Shirley grabbed her sleeve.
“Mary. What’s going on? Who’s that woman at my desk? Why does she look like me?”
Mary frowned.
“Sorry?”
“Mary please, I think I’m going insane. Please tell me what’s going on.”
“I’m sorry I don’t know… oh what’s wrong with your face?”
Mary was looking past Shirley, staring at her reflection in the mirror.
Shirley turned.
Like the photo, her face looked softer now. Less defined. Fading at the edges.
“What?”
She turned back to Mary, but Mary had already walked away.
---
Shirley left the toilets and saw Simon in the kitchen pouring coffee.
“Simon. You know me right? We did the Manchester pitch together. We saved the account.”
“Did we?” He sounded distracted. “When was that?”
“Last June.”
“I wasn’t in Manchester last June.”
“You were. We both were.”
“Oh yes that’s right. I did the presentation with Shirley.”
“I’m Shirley!”
He looked at her properly then. His face went blank.
“Sorry, do I know you?”
Shirley felt something inside her shift.
Was this how they punished people for being off sick? She’d come back, hadn’t she? Even when she still wasn’t right. Even when the doctor had wanted to sign her off longer.
She walked back to the desk.
Other Shirley looked up, hands poised over the keyboard.
“Still here?”
Shirley noticed how solid and present her hands looked. Well manicured too. Shirley’s nails were always raw and torn. Now they looked almost translucent.
“We need to talk,” said Shirley.
Other Shirley stopped.
She had the same freckle on her left temple. The same small scar above her lip from when she ran from the dog.

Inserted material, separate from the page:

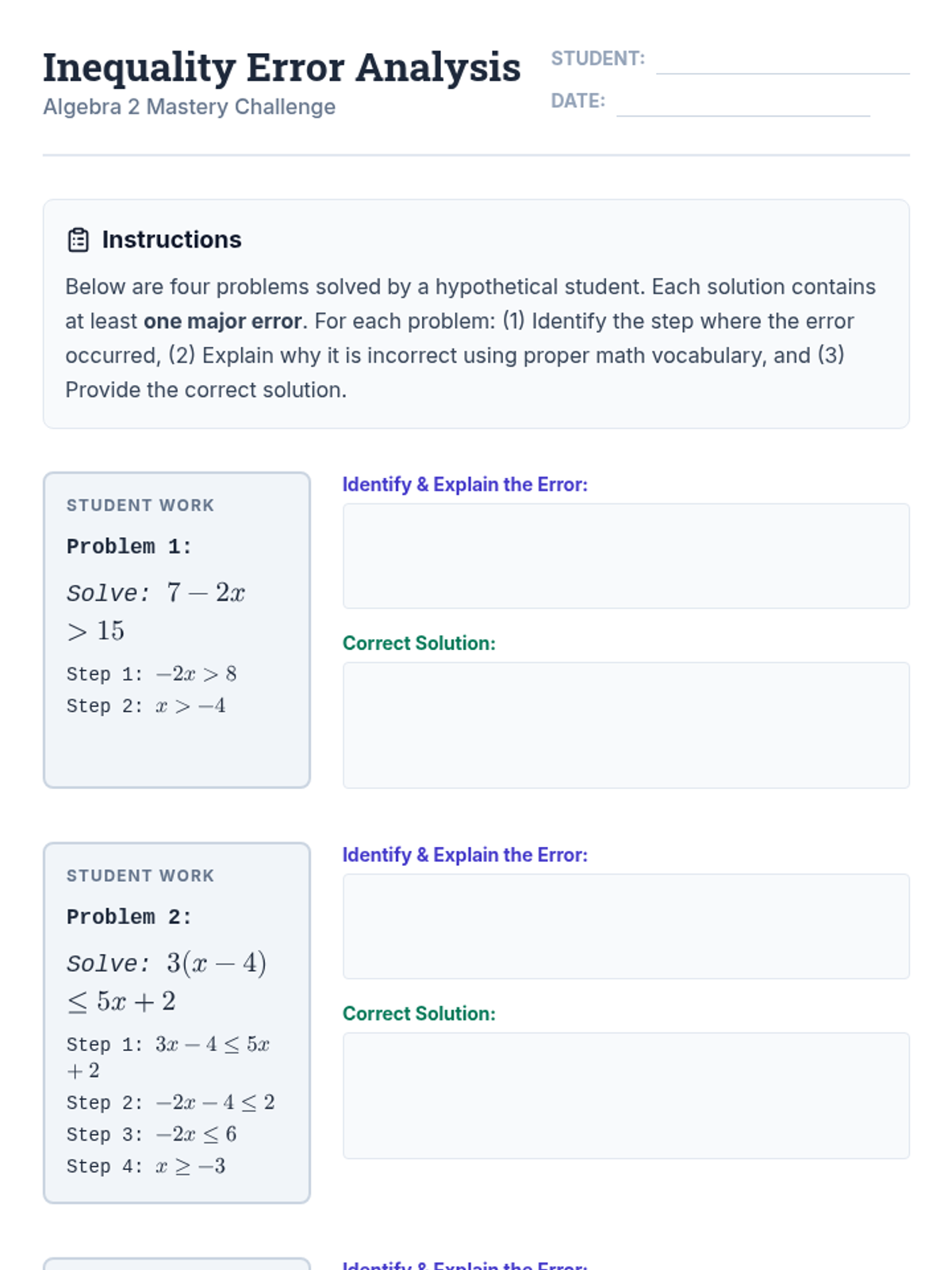Viewport: 952px width, 1270px height.
Task: Click the Problem 1 heading text
Action: click(129, 546)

But her skin looked tighter somehow.
For the first time, though, something cracked in her composure. Not fear.
Weariness.
“Okay.”
“How long did you say you’d been here?”
“Two weeks.” She rubbed her eyes. “I didn’t ask for this.”
“Then what are you doing here?”
“They said I’d slot in. No disruption.”
“Who said?”
“Doesn’t matter. They were right though. It’s like I’ve always been here.” She looked at Shirley. “You probably did this too.”
“What?”
“Before you, someone else sat here. There’s always someone else.”
“But not another me.”
The woman scoffed.
“You think you’re special? I bet you stole her face.”

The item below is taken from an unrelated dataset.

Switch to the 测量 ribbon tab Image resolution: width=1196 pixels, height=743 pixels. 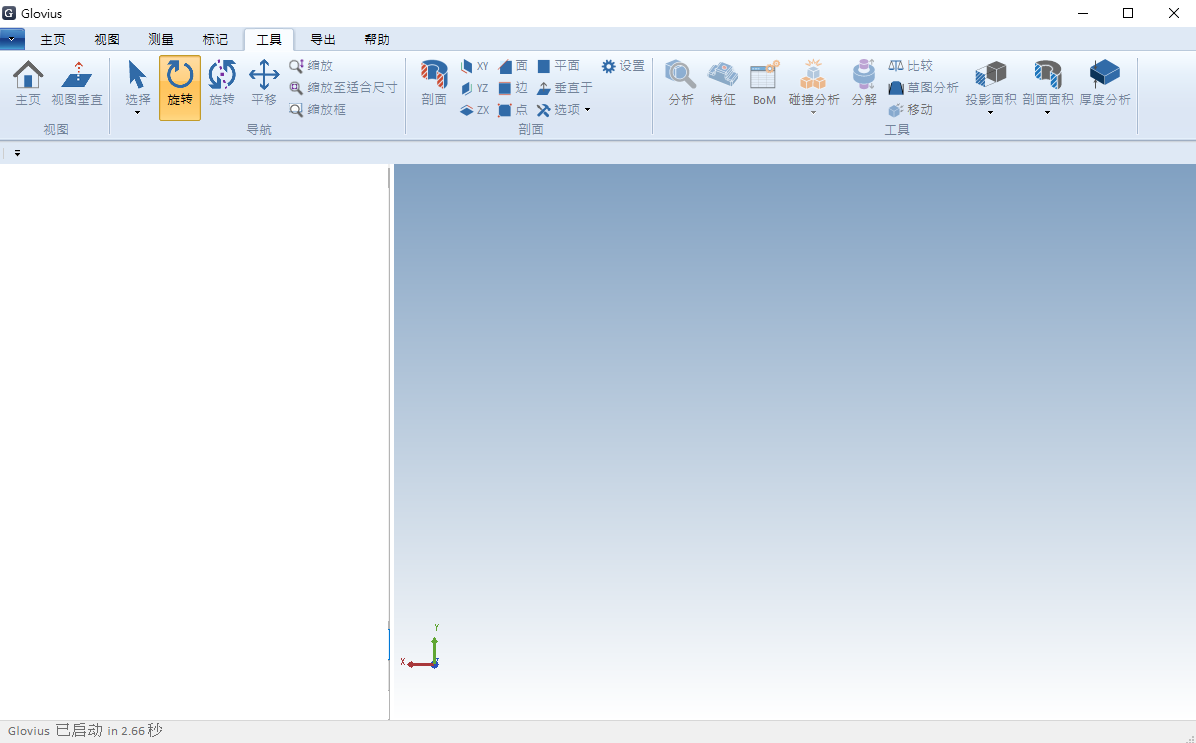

Shirley thought back to her first day, five years ago, or was it two? She couldn’t remember anymore. There had been a woman, older than Shirley. She wasn’t well and HR had intervened. But Shirley couldn’t remember anything about her, not even her name, and no one had ever spoken about her again.
“Shirley,” someone was grabbing her arm. She hadn’t heard the security guard arrive.
“Come on, love. Let’s get you out of here.”
His tone was the one people used for drunks who’d wandered into the wrong building, and that wasn’t her. She hadn’t touched a drop for three weeks.
Three weeks.
Even the doctor had been impressed.
“I work here.”
“I know you think that.” He guided her towards the lifts. “But you’re not authorised anymore. System flagged it this morning.”
---
Outside, the pavement felt uneven. Cars passed too slowly and someone’s laugh sounded distant, muffled, as though Shirley were hearing it underwater.
She looked back.
Through the ground-floor window, the Other Shirley sat at the desk. Their desk. Shirley’s desk. Whatever it was now.
Mary stood beside her laughing at something.
Other Shirley picked up the Christmas mug and took a sip.
Why hadn’t Shirley at least taken the mug?
Her legs felt too weak now.
She sat on the building steps and rummaged in her bag for the bottle she’d been saving to celebrate her first day back. It had always tasted better from the Christmas mug.
She took a swig and felt the familiar loosening inside her chest.
A shadow fell across the glass, letting her catch her reflection in the window.
It was solid now.
Her face had settled back into place.
Time passed.
A woman pushing a pram tossed a pound coin in Shirley’s direction.
“Thank you,” Shirley called after her, but the woman was already walking away.